* _PASSAGE FOR REVIEW_:

⟨

"Our government has no grand scheme to repeal or unilaterally rewrite the Indian Act," Harper said, speaking to First Nations chiefs and government bureaucrats gathered in Ottawa for the “historic summit.” Instead, Harper wants to “modernize” the Act and implement “real change.”
The Indian Act — a 136-year-old statute that targets aboriginal Canadians. It seems that it wasn't enough for the Crown to steal land and cause genocide; the State must also control and regulate the individuals who are considered “registered Indians.”
"Our goal,” said Harper, “is self-sufficient citizens and self-governing communities.”
That should be the goal for all Canadians, not just the descendants of the people who were here first. But like all goals, this end requires means. The debate is always about the means.
Chief Shawn Atleo of the Assembly of First Nations National said the summit "must mark the beginning of renewal" between aboriginals and the State.
The history of the State and aboriginal people is littered with death and disease with no regard to property rights. The State's true colours shine when one examines their relationship with the various aboriginal communities throughout history. The best thing Atleo and the other aboriginal leaders can do is announce their plans to secede.

⟩

* _EXPLORE THE MATERIAL_:
1. Retype the commentary on the Indian Act from "The history of" up to and including "plans to secede.".
2. Extend the commentary on the Indian Act, beginning right after its final sentence.
The material after this point has nothing to do with the commentary on the Indian Act.

* _DATA EXTRACTS_:

⟨

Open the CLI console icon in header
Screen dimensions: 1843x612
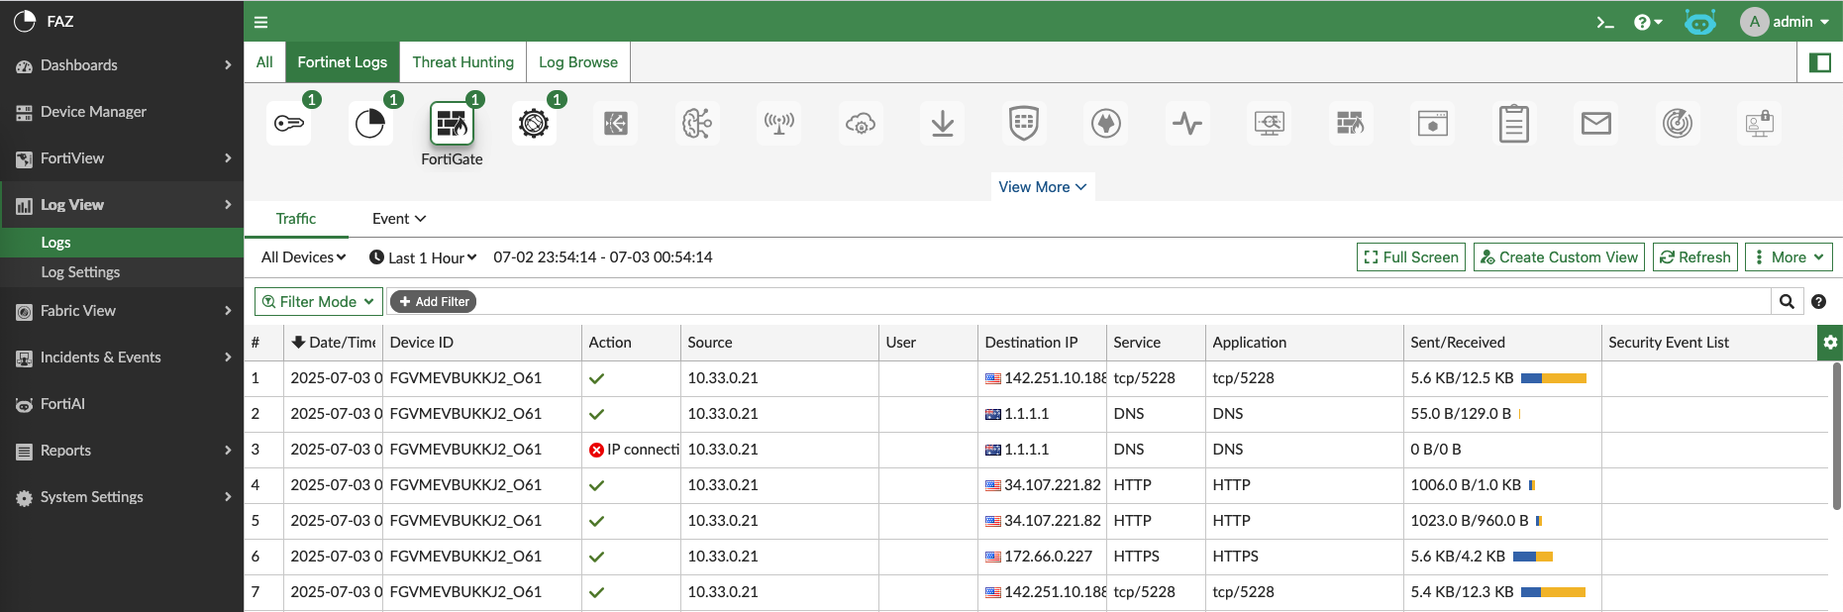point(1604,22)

⟩
⟨

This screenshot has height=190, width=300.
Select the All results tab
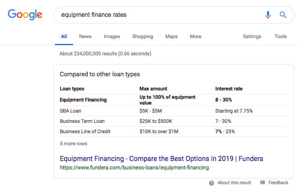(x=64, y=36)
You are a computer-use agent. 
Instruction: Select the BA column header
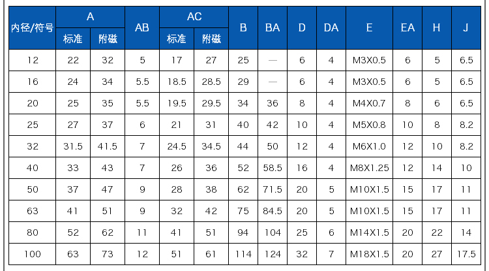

⟩

* _ANSWERS BY TASK_:
1.
The history of the State and aboriginal people is littered with death and disease with no regard to property rights. The State's true colours shine when one examines their relationship with the various aboriginal communities throughout history. The best thing Atleo and the other aboriginal leaders can do is announce their plans to secede.

2.
In many cases, newer claims of private property trump the older ancestral claims – but there ain't no such thing as Crown Land. 90% of Canadian land is pristine wilderness, untouched by man. This wilderness does not belong to the Monarch. By all intents and purposes this land is either unowned or belongs to individuals who claim ownership.
If I were to occupy a patch of unowned (or 'Crown') wilderness, transform or use it in such a way as to sustain my livelihood, then the land is my private property. By the same reasoning, aboriginal people may relocate their communities and effectively secede from the Crown.
In fact, this may be the best course of action for aboriginal individuals to take. Many aboriginal cultures, religion and way of life centered around working “with” nature rather than working “against” it. Life in the untouched wilderness may create a resurgence in Indian way of thought and life.
In addition, there's no reason why non-aboriginals can't denounce the Canadian state and declare their non-compliance. Call them the modern Métis if you like labels. “Squatter” communities occupying “Crown Land” may come in all shapes and sizes, with many different belief systems.
Certainly anything is an improvement upon modern Indian reserves; some groups may practice traditional hunter-gatherer lifestyles, while others may modernize and resemble any other typical town in the Western hemisphere. With one important key difference: independence.
The solution to aboriginal affairs (or the affairs of every single Canadian for that matter) is one of independent sovereignty. Independence from the State and the declaration that you are an individual sovereign. That is, you have the right to your own life and property.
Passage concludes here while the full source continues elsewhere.